- Your assignment
Within the entries below, the lines from the one with "Where should I click to: Open Client" through the one with "Task: Expand the 发送 button dropdown arrow" are to be set down exactly, both ends kept.

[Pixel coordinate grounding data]
▼
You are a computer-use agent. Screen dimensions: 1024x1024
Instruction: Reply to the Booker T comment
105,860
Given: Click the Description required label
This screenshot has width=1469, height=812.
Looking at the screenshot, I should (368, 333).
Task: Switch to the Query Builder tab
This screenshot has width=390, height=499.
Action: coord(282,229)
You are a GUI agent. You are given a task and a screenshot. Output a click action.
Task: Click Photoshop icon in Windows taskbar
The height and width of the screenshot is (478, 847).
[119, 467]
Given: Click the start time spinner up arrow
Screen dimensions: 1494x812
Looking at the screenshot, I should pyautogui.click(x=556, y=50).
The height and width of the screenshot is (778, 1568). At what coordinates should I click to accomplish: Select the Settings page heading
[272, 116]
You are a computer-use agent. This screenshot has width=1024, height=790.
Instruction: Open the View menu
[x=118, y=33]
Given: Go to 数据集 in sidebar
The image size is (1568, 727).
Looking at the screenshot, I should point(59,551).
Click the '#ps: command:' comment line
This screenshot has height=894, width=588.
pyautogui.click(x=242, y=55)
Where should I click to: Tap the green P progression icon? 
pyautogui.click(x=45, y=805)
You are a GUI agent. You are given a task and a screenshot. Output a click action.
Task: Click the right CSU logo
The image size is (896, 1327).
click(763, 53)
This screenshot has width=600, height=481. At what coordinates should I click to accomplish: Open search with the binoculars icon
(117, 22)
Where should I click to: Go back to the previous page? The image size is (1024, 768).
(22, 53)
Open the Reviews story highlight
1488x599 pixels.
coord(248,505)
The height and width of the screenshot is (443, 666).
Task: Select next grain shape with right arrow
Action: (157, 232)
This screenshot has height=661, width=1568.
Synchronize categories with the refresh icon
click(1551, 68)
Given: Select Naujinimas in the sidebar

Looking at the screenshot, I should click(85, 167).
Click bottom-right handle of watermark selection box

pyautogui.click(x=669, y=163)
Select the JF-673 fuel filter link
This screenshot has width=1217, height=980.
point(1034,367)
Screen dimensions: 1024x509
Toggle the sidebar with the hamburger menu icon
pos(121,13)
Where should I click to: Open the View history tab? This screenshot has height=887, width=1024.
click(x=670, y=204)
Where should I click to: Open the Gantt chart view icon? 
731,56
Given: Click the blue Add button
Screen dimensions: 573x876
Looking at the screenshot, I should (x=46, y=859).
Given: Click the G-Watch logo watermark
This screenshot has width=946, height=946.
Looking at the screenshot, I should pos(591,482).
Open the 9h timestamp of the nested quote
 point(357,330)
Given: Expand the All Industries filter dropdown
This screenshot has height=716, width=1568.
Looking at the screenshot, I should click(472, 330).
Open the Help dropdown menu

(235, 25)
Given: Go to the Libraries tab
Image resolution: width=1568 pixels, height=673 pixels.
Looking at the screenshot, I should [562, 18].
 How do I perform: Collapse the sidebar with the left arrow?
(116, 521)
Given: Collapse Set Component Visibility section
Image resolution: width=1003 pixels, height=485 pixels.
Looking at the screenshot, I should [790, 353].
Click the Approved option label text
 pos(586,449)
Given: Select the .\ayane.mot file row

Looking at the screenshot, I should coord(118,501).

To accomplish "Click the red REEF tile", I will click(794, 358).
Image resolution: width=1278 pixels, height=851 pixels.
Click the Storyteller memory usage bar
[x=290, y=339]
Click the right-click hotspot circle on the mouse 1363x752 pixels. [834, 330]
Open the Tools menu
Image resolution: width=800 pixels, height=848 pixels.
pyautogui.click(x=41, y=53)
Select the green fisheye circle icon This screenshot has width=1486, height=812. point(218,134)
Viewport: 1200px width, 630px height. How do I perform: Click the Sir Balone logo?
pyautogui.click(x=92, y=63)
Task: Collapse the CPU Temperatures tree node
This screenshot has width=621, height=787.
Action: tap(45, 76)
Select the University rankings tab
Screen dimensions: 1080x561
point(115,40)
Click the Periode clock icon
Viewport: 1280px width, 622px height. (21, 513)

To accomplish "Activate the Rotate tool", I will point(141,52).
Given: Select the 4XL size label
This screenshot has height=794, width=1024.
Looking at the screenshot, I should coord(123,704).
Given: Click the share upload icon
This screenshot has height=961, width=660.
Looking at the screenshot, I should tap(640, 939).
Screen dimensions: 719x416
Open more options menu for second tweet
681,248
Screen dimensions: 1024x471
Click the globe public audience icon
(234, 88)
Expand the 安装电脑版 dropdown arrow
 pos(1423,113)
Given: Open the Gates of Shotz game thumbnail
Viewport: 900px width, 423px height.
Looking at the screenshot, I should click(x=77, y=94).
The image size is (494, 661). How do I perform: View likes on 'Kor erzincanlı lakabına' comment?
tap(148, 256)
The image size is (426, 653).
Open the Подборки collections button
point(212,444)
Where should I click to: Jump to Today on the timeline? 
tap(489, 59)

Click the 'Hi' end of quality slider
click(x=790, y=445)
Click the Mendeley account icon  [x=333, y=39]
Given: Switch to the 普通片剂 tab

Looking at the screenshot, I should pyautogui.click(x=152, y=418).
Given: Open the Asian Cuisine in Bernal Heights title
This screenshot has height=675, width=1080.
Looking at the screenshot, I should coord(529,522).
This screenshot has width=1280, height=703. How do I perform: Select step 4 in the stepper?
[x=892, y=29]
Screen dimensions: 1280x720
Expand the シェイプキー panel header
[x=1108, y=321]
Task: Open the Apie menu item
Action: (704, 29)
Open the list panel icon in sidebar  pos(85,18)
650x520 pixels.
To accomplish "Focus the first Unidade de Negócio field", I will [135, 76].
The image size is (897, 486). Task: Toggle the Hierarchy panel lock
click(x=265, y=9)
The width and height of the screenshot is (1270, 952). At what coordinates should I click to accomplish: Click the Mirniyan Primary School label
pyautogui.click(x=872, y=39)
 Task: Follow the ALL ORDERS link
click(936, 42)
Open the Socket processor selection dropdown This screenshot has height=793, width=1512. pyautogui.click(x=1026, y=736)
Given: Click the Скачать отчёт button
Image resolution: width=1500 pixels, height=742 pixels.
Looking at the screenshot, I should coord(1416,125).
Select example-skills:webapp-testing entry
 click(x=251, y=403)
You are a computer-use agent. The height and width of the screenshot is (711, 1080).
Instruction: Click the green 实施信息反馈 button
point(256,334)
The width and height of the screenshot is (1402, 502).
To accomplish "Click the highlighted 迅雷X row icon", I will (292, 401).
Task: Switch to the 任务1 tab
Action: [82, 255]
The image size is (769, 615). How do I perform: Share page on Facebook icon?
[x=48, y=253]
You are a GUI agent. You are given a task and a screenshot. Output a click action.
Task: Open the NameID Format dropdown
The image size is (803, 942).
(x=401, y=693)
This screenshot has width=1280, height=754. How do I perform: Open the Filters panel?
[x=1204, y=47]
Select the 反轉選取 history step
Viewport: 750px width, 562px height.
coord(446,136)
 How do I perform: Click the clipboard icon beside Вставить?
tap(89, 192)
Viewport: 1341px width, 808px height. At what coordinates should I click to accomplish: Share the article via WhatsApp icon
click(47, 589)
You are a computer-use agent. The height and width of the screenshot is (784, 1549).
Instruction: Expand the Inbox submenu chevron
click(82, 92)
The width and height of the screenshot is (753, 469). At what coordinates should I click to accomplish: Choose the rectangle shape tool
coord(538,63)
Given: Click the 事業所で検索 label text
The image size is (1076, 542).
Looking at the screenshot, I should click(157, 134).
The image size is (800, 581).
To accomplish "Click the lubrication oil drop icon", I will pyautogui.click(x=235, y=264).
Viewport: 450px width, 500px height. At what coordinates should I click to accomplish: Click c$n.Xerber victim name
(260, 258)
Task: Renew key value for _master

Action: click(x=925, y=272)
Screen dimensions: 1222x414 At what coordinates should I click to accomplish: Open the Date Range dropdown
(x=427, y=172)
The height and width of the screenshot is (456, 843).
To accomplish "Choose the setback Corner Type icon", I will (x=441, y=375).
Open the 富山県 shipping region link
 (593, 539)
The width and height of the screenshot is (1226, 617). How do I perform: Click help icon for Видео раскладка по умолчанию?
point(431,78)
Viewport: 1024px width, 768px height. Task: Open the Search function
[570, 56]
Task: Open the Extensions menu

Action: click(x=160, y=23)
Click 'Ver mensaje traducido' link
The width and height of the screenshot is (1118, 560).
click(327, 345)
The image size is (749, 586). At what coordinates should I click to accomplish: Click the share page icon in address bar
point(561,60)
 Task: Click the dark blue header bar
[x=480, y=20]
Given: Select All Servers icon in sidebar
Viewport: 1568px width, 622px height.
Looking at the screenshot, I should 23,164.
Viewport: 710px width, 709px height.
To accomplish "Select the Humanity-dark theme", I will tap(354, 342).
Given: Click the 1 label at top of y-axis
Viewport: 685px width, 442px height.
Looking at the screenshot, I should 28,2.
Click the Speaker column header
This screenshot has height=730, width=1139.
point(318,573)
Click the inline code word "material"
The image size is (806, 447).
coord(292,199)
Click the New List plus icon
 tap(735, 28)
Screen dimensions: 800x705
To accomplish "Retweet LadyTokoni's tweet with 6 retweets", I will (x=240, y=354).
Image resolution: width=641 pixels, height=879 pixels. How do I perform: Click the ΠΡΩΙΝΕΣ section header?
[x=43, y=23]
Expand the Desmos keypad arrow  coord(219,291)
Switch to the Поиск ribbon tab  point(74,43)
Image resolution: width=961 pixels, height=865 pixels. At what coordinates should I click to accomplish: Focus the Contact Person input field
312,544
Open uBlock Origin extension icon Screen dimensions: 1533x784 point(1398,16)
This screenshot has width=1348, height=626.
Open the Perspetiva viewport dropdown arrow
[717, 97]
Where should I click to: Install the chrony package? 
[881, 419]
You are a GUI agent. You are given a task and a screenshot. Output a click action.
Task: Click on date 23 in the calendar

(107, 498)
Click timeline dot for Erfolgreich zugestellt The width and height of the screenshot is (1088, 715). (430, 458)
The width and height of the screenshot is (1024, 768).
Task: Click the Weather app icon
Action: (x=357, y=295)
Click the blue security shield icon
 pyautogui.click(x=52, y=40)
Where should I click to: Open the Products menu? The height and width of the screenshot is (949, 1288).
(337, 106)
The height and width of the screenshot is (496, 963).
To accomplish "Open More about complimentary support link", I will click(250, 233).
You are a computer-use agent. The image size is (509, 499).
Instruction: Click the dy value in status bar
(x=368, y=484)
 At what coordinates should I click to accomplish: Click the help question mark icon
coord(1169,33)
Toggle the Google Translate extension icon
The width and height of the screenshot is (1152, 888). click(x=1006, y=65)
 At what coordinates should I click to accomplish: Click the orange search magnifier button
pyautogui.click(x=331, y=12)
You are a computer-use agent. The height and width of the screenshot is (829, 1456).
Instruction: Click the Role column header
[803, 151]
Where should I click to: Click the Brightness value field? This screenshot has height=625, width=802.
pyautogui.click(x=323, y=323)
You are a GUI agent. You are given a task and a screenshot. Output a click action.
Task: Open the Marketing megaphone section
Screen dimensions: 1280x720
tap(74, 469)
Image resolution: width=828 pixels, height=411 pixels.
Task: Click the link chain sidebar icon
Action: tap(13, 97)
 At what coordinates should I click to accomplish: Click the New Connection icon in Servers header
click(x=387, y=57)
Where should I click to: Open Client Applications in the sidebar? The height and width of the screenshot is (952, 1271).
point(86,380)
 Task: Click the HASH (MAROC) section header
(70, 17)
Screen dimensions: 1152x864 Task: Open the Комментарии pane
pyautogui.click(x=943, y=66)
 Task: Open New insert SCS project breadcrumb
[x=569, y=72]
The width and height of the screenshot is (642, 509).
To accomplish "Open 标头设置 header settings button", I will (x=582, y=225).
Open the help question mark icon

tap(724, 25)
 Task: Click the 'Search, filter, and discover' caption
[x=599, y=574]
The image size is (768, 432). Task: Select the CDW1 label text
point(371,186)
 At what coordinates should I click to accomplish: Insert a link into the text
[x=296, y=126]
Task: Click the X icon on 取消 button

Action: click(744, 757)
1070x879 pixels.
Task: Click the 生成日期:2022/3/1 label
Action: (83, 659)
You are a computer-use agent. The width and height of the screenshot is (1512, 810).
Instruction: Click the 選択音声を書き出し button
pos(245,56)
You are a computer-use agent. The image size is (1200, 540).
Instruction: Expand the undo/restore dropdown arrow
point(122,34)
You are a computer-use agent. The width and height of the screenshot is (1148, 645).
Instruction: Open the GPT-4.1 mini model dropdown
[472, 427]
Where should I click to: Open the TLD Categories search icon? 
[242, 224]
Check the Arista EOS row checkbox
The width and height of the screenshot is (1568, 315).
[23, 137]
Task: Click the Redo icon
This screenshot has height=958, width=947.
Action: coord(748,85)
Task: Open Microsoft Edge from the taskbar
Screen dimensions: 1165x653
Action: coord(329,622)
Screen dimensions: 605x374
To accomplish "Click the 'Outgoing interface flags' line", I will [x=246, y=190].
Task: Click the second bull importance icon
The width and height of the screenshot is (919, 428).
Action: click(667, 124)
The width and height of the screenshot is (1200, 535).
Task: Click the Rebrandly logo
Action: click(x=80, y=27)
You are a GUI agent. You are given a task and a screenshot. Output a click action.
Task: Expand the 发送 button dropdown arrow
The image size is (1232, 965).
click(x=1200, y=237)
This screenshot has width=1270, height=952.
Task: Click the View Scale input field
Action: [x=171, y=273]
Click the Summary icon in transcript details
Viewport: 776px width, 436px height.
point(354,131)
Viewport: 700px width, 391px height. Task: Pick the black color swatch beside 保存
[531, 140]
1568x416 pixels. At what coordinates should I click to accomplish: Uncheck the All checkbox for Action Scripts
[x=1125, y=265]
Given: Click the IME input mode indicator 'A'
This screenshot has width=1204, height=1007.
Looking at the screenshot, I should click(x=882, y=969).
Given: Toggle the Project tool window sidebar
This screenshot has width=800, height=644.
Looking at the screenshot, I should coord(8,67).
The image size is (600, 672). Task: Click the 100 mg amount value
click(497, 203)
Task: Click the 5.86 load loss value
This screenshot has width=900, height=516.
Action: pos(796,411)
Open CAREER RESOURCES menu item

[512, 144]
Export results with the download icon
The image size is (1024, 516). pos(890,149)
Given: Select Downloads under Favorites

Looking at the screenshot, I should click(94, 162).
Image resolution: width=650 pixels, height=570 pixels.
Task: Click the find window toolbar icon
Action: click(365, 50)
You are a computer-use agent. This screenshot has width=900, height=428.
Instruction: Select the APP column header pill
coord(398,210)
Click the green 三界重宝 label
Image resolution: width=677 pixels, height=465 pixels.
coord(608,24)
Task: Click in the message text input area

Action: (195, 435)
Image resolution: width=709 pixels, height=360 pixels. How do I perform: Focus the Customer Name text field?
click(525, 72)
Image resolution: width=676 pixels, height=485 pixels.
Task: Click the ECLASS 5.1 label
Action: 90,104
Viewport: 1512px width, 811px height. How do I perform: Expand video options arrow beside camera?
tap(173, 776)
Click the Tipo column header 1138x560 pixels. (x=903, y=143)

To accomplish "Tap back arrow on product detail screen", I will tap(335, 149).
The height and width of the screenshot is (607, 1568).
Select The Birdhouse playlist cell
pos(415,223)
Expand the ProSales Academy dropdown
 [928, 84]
▲
- Response box
Where should I click to: Open Client Applications in the sidebar? The height and width of the screenshot is (952, 1271).
point(86,380)
 Task: Click the HASH (MAROC) section header
(70, 17)
Screen dimensions: 1152x864 Task: Open the Комментарии pane
pyautogui.click(x=943, y=66)
 Task: Open New insert SCS project breadcrumb
[x=569, y=72]
The width and height of the screenshot is (642, 509).
To accomplish "Open 标头设置 header settings button", I will (x=582, y=225).
Open the help question mark icon

tap(724, 25)
 Task: Click the 'Search, filter, and discover' caption
[x=599, y=574]
The image size is (768, 432). Task: Select the CDW1 label text
point(371,186)
 At what coordinates should I click to accomplish: Insert a link into the text
[x=296, y=126]
Task: Click the X icon on 取消 button

Action: click(744, 757)
1070x879 pixels.
Task: Click the 生成日期:2022/3/1 label
Action: (83, 659)
You are a computer-use agent. The width and height of the screenshot is (1512, 810).
Instruction: Click the 選択音声を書き出し button
pos(245,56)
You are a computer-use agent. The image size is (1200, 540).
Instruction: Expand the undo/restore dropdown arrow
point(122,34)
You are a computer-use agent. The width and height of the screenshot is (1148, 645).
Instruction: Open the GPT-4.1 mini model dropdown
[472, 427]
Where should I click to: Open the TLD Categories search icon? 
[242, 224]
Check the Arista EOS row checkbox
The width and height of the screenshot is (1568, 315).
[23, 137]
Task: Click the Redo icon
This screenshot has height=958, width=947.
Action: coord(748,85)
Task: Open Microsoft Edge from the taskbar
Screen dimensions: 1165x653
Action: coord(329,622)
Screen dimensions: 605x374
To accomplish "Click the 'Outgoing interface flags' line", I will [x=246, y=190].
Task: Click the second bull importance icon
The width and height of the screenshot is (919, 428).
Action: click(667, 124)
The width and height of the screenshot is (1200, 535).
Task: Click the Rebrandly logo
Action: click(x=80, y=27)
You are a GUI agent. You are given a task and a screenshot. Output a click action.
Task: Expand the 发送 button dropdown arrow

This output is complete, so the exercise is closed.